To achieve this goal political freedom must accompany
material progress. Our Alliance for Progress is an alliance of free
governments-and it must work to eliminate tyranny from a hemisphere in which it
has no rightful place. Therefore let us express our special friendship to the
people of Cuba and the Dominican Republic-and the hope they will soon rejoin
the society of free men, uniting with us in our common effort (Address by President Kennedy at
a White House reception for Latin American diplomats and members of Congress,
March 13, 1961).
Those who make peaceful revolution
impossible will make violent revolution inevitable (Address by President Kennedy to
diplomats one year after his Alliance for Progress speech. March 13, 1962).
The
Alliance for Progress as a “Non-Communist” Path to Development
The Kennedy Administration initiated a policy of foreign
assistance in Latin America to complement the United States’ historic use of
military force in the region. The President’s economic program was announced in
the aftermath of long-standing complaints from Latin American dictators and
some elected leaders that the United States had supported European recovery,
the celebrated Marshall Plan of the 1940s, but ignored the Western Hemisphere.
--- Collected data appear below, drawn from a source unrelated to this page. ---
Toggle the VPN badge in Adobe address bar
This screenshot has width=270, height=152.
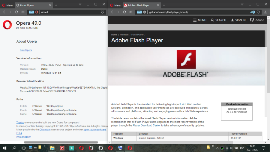139,12
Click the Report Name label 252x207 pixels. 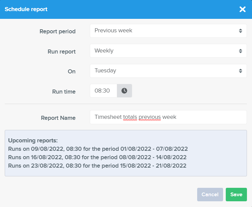pos(58,118)
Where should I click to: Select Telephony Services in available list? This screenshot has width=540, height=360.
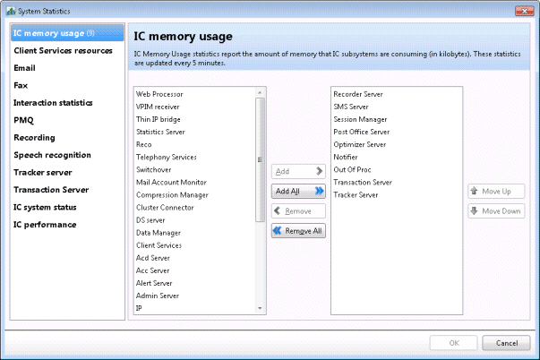tap(166, 157)
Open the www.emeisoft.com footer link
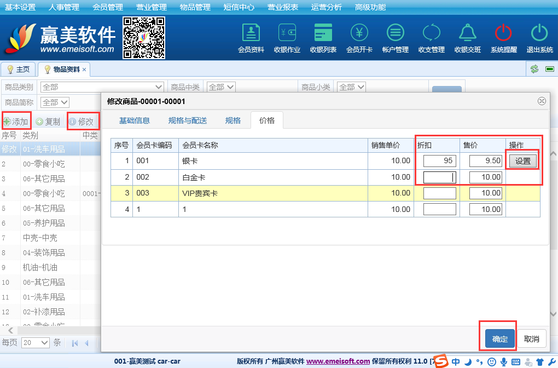 (x=338, y=361)
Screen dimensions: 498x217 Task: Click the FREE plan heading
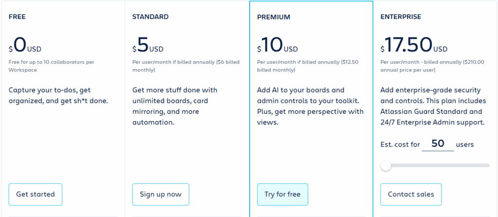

Most importantly, the Kennedy Administration and anti-Communist friends in the
Hemisphere became increasingly concerned about the enthusiasm the Cuban
revolution was generating in the region.
In the midst of what was presented to the public as the
“threat of Communism” in Latin America, Kennedy presented his “Alliance for
Progress” aid package to diplomats and Congressmen on March 3, 1961 (about one
month before JFK authorized the Bay of Pigs invasion).
The Alliance, the President promised, would provide
public and private assistance equivalent to $20 billion to Latin American
countries over a ten-year period. The plan projected annual growth rates in
Latin America of 2.5 percent and would lead to the alleviation of malnutrition,
poor housing and health, single-crop economies, and iniquitous landholding
patterns (all campaigns underway in revolutionary Cuba).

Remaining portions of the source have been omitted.